US News: America Heading Into Chaos This Week With Ex-President Trump Anticipating His Arrest And American Banks Heading For More Trouble
US. News - Trump - American Banks - Chaos Mar 19, 2023 7 days ago
: The former US president, Donald Trump, announced on Saturday, March 18, that he foresees his arrest on Tuesday, March 21, in relation to alleged hush money paid to an adult film actress prior to the 2016 election, and called for his supporters to take to the streets in protest.

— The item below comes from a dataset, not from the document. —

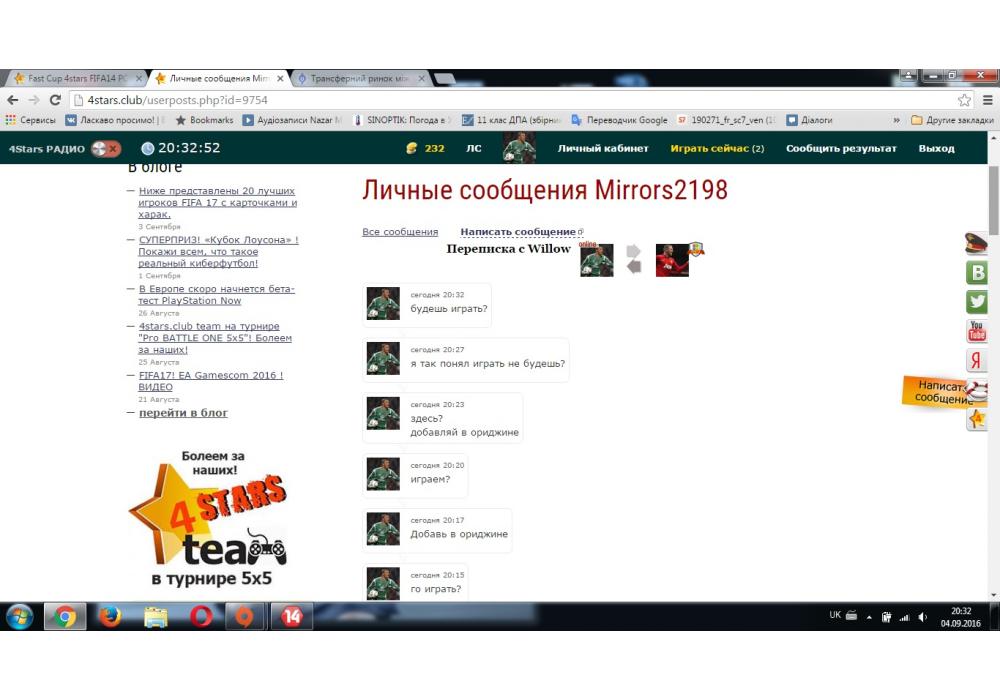Open the YouTube sidebar icon
This screenshot has width=1000, height=700.
(977, 331)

Trump, referencing a supposed "leak" from the Manhattan district attorney's office, posted on his Truth Social platform on Saturday morning, "Leading Republican candidate & ex-US president will be arrested next week on Tuesday. Demonstrate, reclaim our nation!"
According to U.S News
outlets, the case revolves around a $130,000 payment made just before the 2016 election to prevent Stormy Daniels, whose real name is Stephanie Clifford, from publicizing an affair she claims to have had with Trump years prior. Prosecutors are considering whether to charge Trump in connection with the case.

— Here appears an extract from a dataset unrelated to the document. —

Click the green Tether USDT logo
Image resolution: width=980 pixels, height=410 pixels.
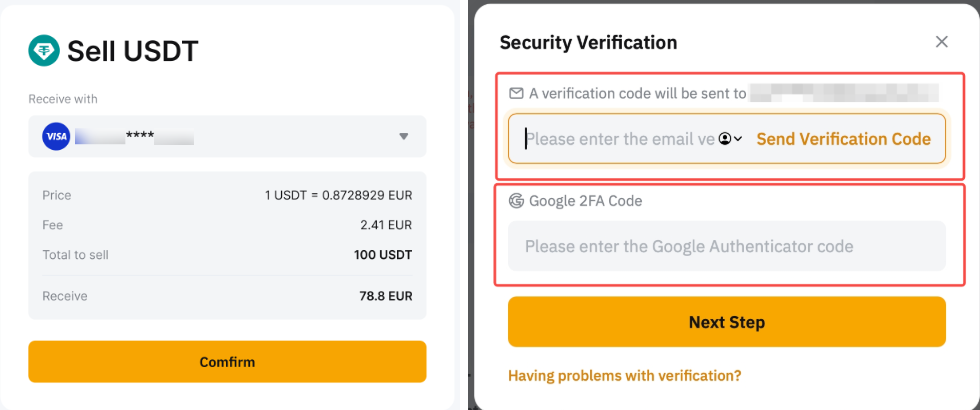tap(44, 50)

The Democrats lead by Obama are apparently stooping to lower levels to find faults to prosecute a former President of the United States while law enforcements agencies and the judiciary have failed to proceed on certain revelations about Bidens son, Hunter Biden and also about certain Democrats involvement with the Epstein scandal.

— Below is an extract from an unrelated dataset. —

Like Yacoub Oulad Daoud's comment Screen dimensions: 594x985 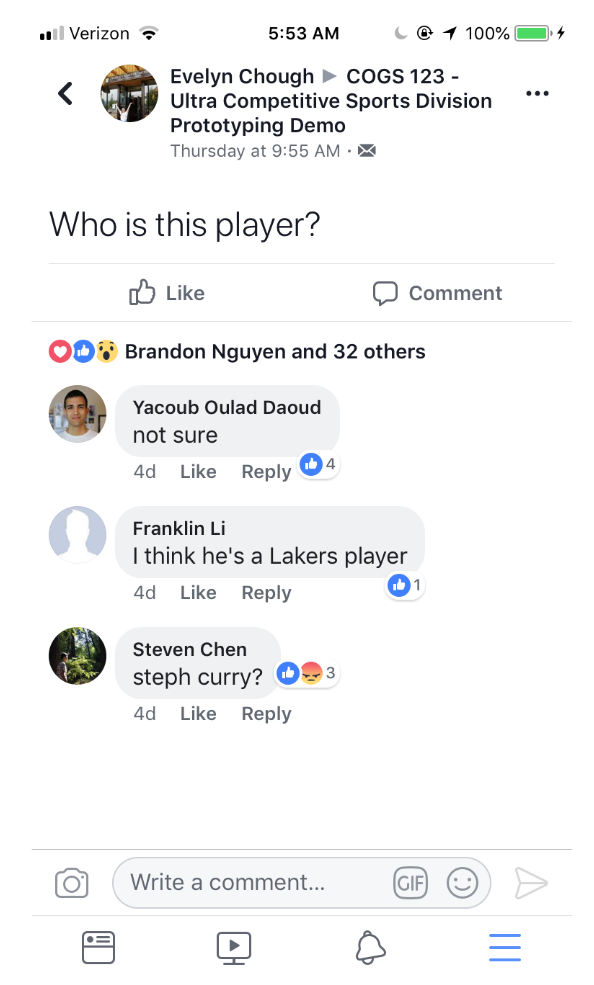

If the Manhattan district attorney indicts Trump, the 76-year-old would be the first former president to face criminal charges. Trump's attorney informed media on Friday that his client would surrender to face charges if indicted by a Manhattan grand jury. Trump has denied having an affair with Daniels. In his post, written in all caps, Trump mentioned "unlawful leaks from a dishonest & highly politicized Manhattan district attorney's office."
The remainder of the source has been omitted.